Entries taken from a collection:
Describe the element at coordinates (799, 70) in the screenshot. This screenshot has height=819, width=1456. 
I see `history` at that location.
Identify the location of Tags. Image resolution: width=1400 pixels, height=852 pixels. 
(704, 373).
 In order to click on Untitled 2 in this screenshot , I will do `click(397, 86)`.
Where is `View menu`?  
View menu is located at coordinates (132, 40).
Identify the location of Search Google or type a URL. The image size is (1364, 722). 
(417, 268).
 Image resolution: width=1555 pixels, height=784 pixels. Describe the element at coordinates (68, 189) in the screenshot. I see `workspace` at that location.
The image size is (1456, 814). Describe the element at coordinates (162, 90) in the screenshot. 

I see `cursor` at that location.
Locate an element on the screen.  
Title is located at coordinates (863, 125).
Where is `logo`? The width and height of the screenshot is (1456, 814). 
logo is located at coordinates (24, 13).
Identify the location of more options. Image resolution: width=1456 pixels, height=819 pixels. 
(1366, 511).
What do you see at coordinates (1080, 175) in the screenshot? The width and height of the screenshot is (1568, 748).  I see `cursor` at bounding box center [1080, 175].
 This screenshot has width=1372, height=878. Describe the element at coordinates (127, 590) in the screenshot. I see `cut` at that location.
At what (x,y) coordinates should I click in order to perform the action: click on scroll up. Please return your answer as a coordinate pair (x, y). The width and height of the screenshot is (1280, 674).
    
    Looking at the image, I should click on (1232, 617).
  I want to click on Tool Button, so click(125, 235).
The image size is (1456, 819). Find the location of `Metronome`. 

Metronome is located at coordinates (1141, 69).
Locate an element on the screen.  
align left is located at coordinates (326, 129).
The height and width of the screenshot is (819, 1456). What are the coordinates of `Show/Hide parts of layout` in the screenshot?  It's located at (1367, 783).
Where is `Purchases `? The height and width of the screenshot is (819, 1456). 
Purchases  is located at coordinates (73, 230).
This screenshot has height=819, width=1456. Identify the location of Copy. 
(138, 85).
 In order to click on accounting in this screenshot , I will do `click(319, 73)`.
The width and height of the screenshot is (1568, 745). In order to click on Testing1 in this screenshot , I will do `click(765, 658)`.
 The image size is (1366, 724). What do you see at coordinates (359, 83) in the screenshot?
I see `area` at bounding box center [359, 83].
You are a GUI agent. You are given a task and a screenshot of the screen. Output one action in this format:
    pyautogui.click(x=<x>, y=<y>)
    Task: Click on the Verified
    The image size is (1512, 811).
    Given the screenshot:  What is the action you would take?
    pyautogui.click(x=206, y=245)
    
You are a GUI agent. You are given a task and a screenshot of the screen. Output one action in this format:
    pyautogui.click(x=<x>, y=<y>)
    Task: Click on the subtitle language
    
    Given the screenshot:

Work to complete:
Please go through the listing above, swap the phrase "Identify the location of" for "Find the position of" everywhere it occurs, and reproduce the listing with no other change.

The completed task:
Describe the element at coordinates (799, 70) in the screenshot. This screenshot has height=819, width=1456. 
I see `history` at that location.
Find the position of Tags. Image resolution: width=1400 pixels, height=852 pixels. 
(704, 373).
 In order to click on Untitled 2 in this screenshot , I will do `click(397, 86)`.
Where is `View menu`?  
View menu is located at coordinates (132, 40).
Find the position of Search Google or type a URL. The image size is (1364, 722). 
(417, 268).
 Image resolution: width=1555 pixels, height=784 pixels. Describe the element at coordinates (68, 189) in the screenshot. I see `workspace` at that location.
The image size is (1456, 814). Describe the element at coordinates (162, 90) in the screenshot. 

I see `cursor` at that location.
Locate an element on the screen.  
Title is located at coordinates (863, 125).
Where is `logo`? The width and height of the screenshot is (1456, 814). 
logo is located at coordinates (24, 13).
Find the position of more options. Image resolution: width=1456 pixels, height=819 pixels. 
(1366, 511).
What do you see at coordinates (1080, 175) in the screenshot? The width and height of the screenshot is (1568, 748).  I see `cursor` at bounding box center [1080, 175].
 This screenshot has width=1372, height=878. Describe the element at coordinates (127, 590) in the screenshot. I see `cut` at that location.
At what (x,y) coordinates should I click in order to perform the action: click on scroll up. Please return your answer as a coordinate pair (x, y). The width and height of the screenshot is (1280, 674).
    
    Looking at the image, I should click on (1232, 617).
  I want to click on Tool Button, so click(125, 235).
The image size is (1456, 819). Find the location of `Metronome`. 

Metronome is located at coordinates (1141, 69).
Locate an element on the screen.  
align left is located at coordinates (326, 129).
The height and width of the screenshot is (819, 1456). What are the coordinates of `Show/Hide parts of layout` in the screenshot?  It's located at (1367, 783).
Where is `Purchases `? The height and width of the screenshot is (819, 1456). 
Purchases  is located at coordinates (73, 230).
This screenshot has height=819, width=1456. Find the position of Copy. 
(138, 85).
 In order to click on accounting in this screenshot , I will do `click(319, 73)`.
The width and height of the screenshot is (1568, 745). In order to click on Testing1 in this screenshot , I will do `click(765, 658)`.
 The image size is (1366, 724). What do you see at coordinates (359, 83) in the screenshot?
I see `area` at bounding box center [359, 83].
You are a GUI agent. You are given a task and a screenshot of the screen. Output one action in this format:
    pyautogui.click(x=<x>, y=<y>)
    Task: Click on the Verified
    The image size is (1512, 811).
    Given the screenshot:  What is the action you would take?
    pyautogui.click(x=206, y=245)
    
You are a GUI agent. You are given a task and a screenshot of the screen. Output one action in this format:
    pyautogui.click(x=<x>, y=<y>)
    Task: Click on the subtitle language
    
    Given the screenshot:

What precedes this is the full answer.